__What the task asks__
With the images left out, print every entry that follows exactly.

__Records for this task__

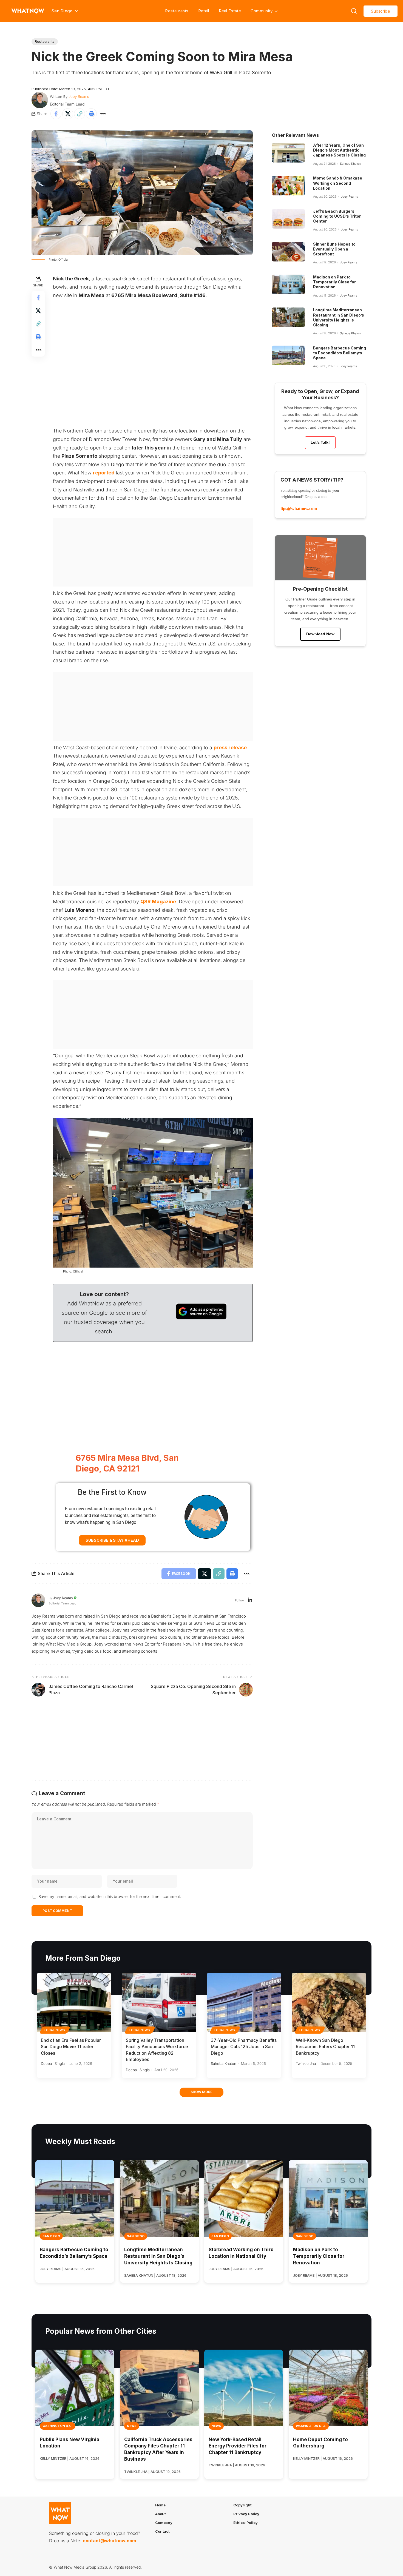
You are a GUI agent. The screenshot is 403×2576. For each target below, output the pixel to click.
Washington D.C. (57, 2426)
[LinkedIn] (250, 1600)
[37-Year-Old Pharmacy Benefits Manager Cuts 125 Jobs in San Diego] (244, 2002)
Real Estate (230, 10)
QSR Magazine (158, 901)
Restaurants (176, 10)
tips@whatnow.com (298, 508)
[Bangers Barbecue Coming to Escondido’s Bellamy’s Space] (288, 355)
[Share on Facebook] (55, 113)
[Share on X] (67, 113)
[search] (354, 11)
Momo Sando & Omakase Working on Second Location (337, 183)
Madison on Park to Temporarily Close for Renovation (334, 282)
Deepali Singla (53, 2063)
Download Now (320, 634)
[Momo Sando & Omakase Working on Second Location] (288, 185)
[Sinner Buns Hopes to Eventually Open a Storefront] (288, 251)
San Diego (51, 2236)
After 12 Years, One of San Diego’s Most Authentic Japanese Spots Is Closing (339, 150)
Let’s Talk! (320, 442)
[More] (103, 113)
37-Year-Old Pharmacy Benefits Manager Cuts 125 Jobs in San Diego (244, 2046)
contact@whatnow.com (109, 2540)
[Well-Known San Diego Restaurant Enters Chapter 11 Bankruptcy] (329, 2002)
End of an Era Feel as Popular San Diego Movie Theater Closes (71, 2046)
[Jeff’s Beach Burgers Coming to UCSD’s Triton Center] (288, 219)
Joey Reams (79, 96)
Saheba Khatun (350, 164)
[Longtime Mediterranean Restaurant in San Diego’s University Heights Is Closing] (288, 317)
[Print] (91, 113)
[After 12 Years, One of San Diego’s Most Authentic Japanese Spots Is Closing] (288, 153)
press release (230, 747)
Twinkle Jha (306, 2063)
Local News (54, 2030)
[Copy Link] (79, 113)
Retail (203, 10)
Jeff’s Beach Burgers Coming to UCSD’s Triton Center (337, 216)
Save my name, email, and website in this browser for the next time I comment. (109, 1896)
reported (104, 473)
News (132, 2426)
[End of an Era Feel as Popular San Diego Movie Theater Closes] (74, 2002)
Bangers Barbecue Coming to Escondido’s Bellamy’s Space (339, 353)
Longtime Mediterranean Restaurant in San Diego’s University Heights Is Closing (338, 317)
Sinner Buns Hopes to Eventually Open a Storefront (334, 249)
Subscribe (380, 11)
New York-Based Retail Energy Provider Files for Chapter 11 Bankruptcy (237, 2446)
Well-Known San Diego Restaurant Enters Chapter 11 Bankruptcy (325, 2046)
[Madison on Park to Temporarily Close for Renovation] (288, 284)
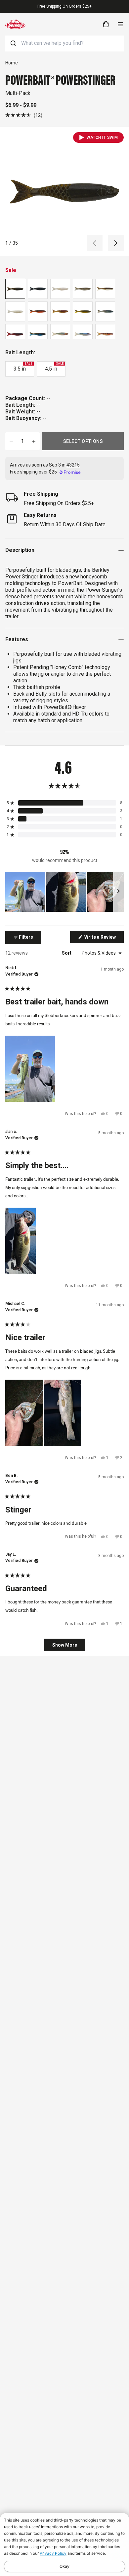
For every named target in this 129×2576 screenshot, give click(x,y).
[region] (64, 892)
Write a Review (103, 938)
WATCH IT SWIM (102, 137)
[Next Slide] (118, 892)
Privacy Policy (53, 2553)
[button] (23, 115)
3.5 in (23, 367)
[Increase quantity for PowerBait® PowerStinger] (33, 441)
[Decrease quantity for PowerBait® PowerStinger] (11, 441)
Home (11, 62)
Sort (67, 953)
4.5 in (54, 367)
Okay (64, 2566)
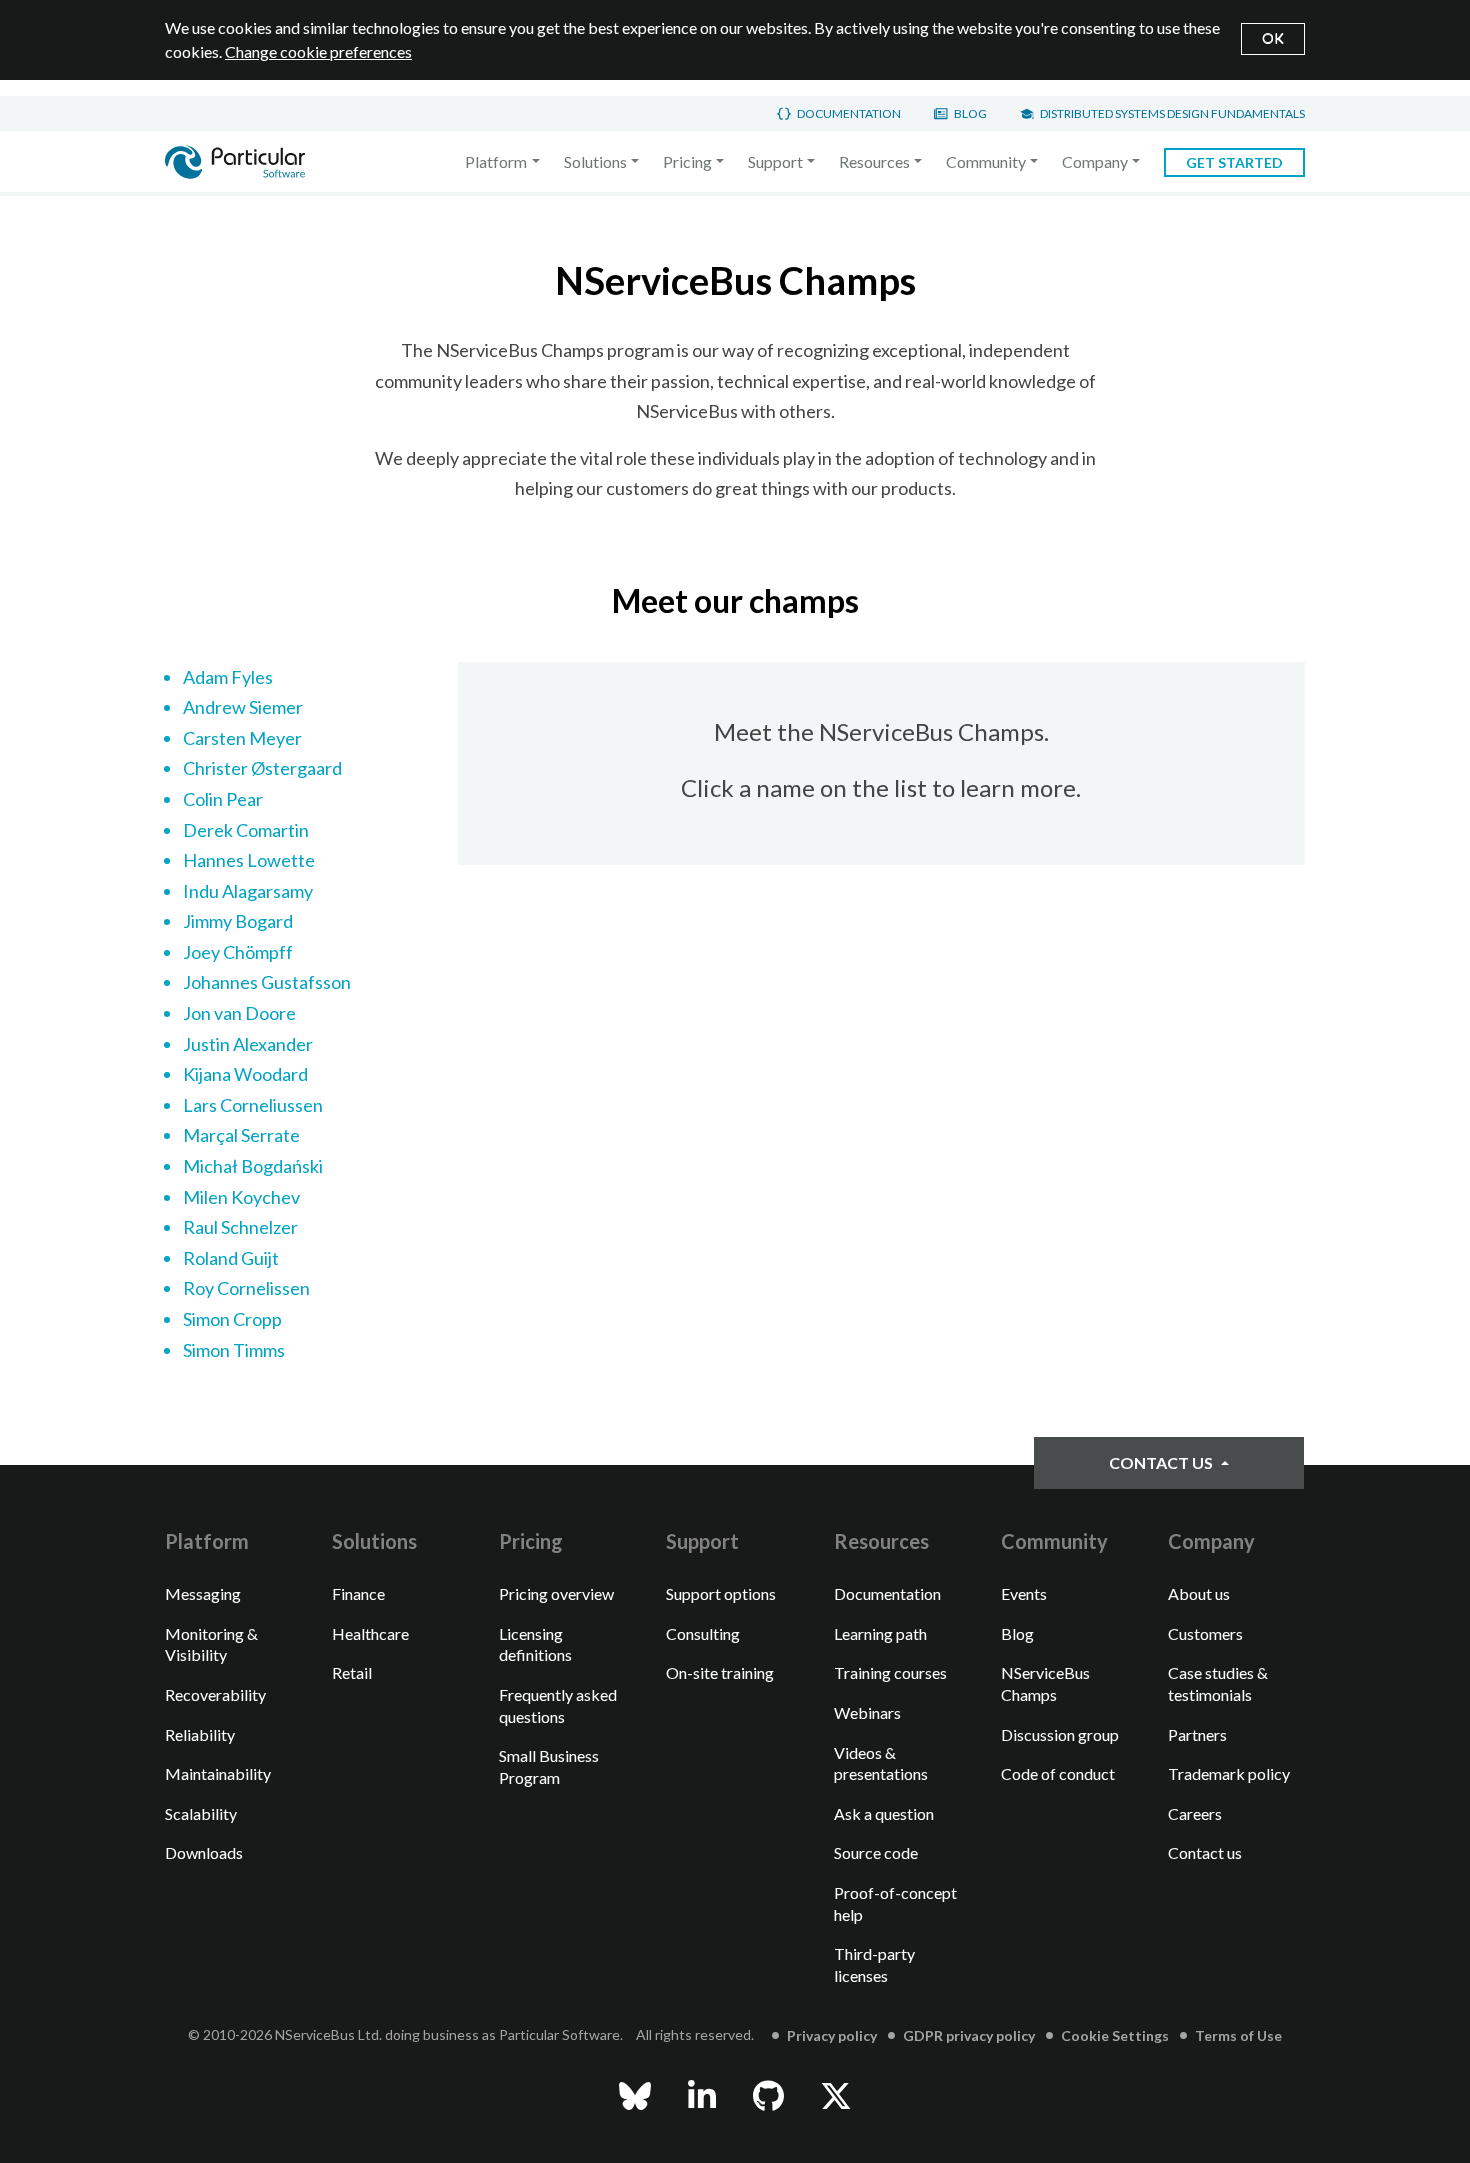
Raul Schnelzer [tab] (240, 1227)
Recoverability (215, 1694)
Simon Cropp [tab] (232, 1319)
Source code (876, 1852)
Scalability (201, 1813)
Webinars (867, 1712)
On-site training (720, 1672)
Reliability (200, 1734)
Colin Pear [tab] (223, 799)
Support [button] (775, 161)
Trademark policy (1229, 1773)
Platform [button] (496, 161)
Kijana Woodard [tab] (245, 1074)
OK (1273, 37)
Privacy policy (832, 2035)
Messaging (203, 1593)
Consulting (703, 1633)
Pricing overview (556, 1593)
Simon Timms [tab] (234, 1350)
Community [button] (986, 161)
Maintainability (218, 1773)
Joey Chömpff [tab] (238, 952)
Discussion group (1060, 1734)
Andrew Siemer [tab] (243, 707)
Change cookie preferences (318, 51)
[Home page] (235, 161)
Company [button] (1095, 161)
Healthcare (370, 1633)
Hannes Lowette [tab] (249, 860)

__Written solution__
You are a GUI agent. The screenshot is 403×2576. For each target below, output the pixel to click.
Washington D.C. (57, 2426)
[LinkedIn] (250, 1600)
[37-Year-Old Pharmacy Benefits Manager Cuts 125 Jobs in San Diego] (244, 2002)
Real Estate (230, 10)
QSR Magazine (158, 901)
Restaurants (176, 10)
tips@whatnow.com (298, 508)
[Bangers Barbecue Coming to Escondido’s Bellamy’s Space] (288, 355)
[Share on Facebook] (55, 113)
[Share on X] (67, 113)
[search] (354, 11)
Momo Sando & Omakase Working on Second Location (337, 183)
Madison on Park to Temporarily Close for Renovation (334, 282)
Deepali Singla (53, 2063)
Download Now (320, 634)
[Momo Sando & Omakase Working on Second Location] (288, 185)
[Sinner Buns Hopes to Eventually Open a Storefront] (288, 251)
San Diego (51, 2236)
After 12 Years, One of San Diego’s Most Authentic Japanese Spots Is Closing (339, 150)
Let’s Talk! (320, 442)
[More] (103, 113)
37-Year-Old Pharmacy Benefits Manager Cuts 125 Jobs in San Diego (244, 2046)
contact@whatnow.com (109, 2540)
[Well-Known San Diego Restaurant Enters Chapter 11 Bankruptcy] (329, 2002)
End of an Era Feel as Popular San Diego Movie Theater Closes (71, 2046)
[Jeff’s Beach Burgers Coming to UCSD’s Triton Center] (288, 219)
Joey Reams (79, 96)
Saheba Khatun (350, 164)
[Longtime Mediterranean Restaurant in San Diego’s University Heights Is Closing] (288, 317)
[Print] (91, 113)
[After 12 Years, One of San Diego’s Most Authentic Japanese Spots Is Closing] (288, 153)
press release (230, 747)
Twinkle Jha (306, 2063)
Local News (54, 2030)
[Copy Link] (79, 113)
Retail (203, 10)
Jeff’s Beach Burgers Coming to UCSD’s Triton Center (337, 216)
Save my name, email, and website in this browser for the next time I comment. (109, 1896)
reported (104, 473)
News (132, 2426)
[End of an Era Feel as Popular San Diego Movie Theater Closes] (74, 2002)
Bangers Barbecue Coming to Escondido’s Bellamy’s Space (339, 353)
Longtime Mediterranean Restaurant in San Diego’s University Heights Is Closing (338, 317)
Sinner Buns Hopes to Eventually Open a Storefront (334, 249)
Subscribe (380, 11)
New York-Based Retail Energy Provider Files for Chapter 11 Bankruptcy (237, 2446)
Well-Known San Diego Restaurant Enters Chapter 11 Bankruptcy (325, 2046)
[Madison on Park to Temporarily Close for Renovation] (288, 284)
For every named target in this 129×2576 screenshot, give click(x,y).
[region] (64, 892)
Write a Review (103, 938)
WATCH IT SWIM (102, 137)
[Next Slide] (118, 892)
Privacy Policy (53, 2553)
[button] (23, 115)
3.5 in (23, 367)
[Increase quantity for PowerBait® PowerStinger] (33, 441)
[Decrease quantity for PowerBait® PowerStinger] (11, 441)
Home (11, 62)
Sort (67, 953)
4.5 in (54, 367)
Okay (64, 2566)
Raul Schnelzer [tab] (240, 1227)
Recoverability (215, 1694)
Simon Cropp [tab] (232, 1319)
Source code (876, 1852)
Scalability (201, 1813)
Webinars (867, 1712)
On-site training (720, 1672)
Reliability (200, 1734)
Colin Pear [tab] (223, 799)
Support [button] (775, 161)
Trademark policy (1229, 1773)
Platform [button] (496, 161)
Kijana Woodard [tab] (245, 1074)
OK (1273, 37)
Privacy policy (832, 2035)
Messaging (203, 1593)
Consulting (703, 1633)
Pricing overview (556, 1593)
Simon Timms [tab] (234, 1350)
Community [button] (986, 161)
Maintainability (218, 1773)
Joey Chömpff [tab] (238, 952)
Discussion group (1060, 1734)
Andrew Siemer [tab] (243, 707)
Change cookie preferences (318, 51)
[Home page] (235, 161)
Company [button] (1095, 161)
Healthcare (370, 1633)
Hannes Lowette [tab] (249, 860)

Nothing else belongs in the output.